In the records below, begin at the line containing "Impressum (433, 2184)" and end at the line containing "Sessel (258, 2248)"; quote every line in that span exactly, including both boundary lines, and no others.

**MATERIAL PROVIDED:**
=======

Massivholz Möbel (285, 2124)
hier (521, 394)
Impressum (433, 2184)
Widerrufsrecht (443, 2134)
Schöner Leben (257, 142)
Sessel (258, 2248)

=======

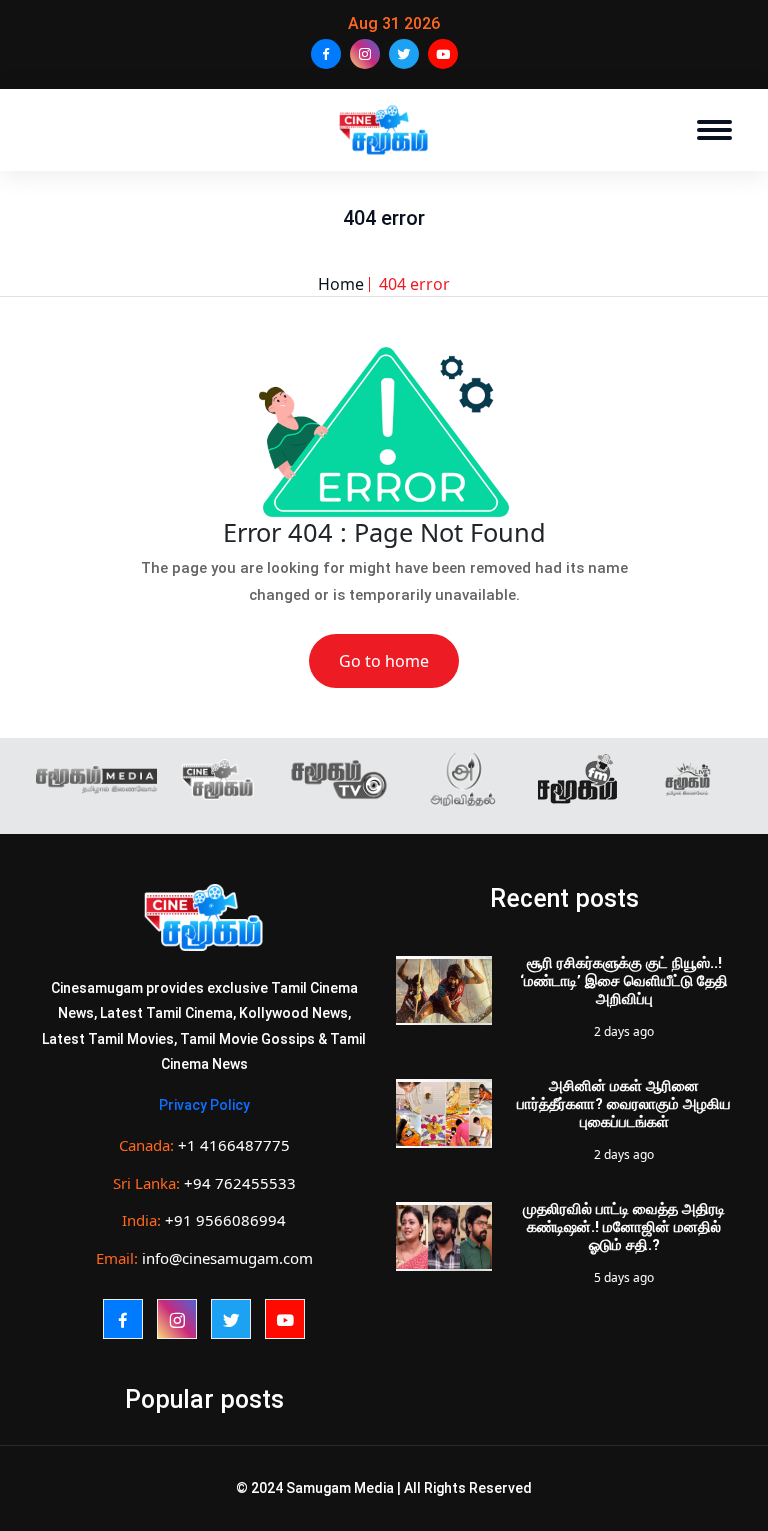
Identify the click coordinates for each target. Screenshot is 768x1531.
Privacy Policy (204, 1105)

=======

**WORKED SOLUTION:**
Impressum (433, 2184)
Widerrufsrecht (443, 2134)
Schöner Leben (257, 142)
Sessel (258, 2248)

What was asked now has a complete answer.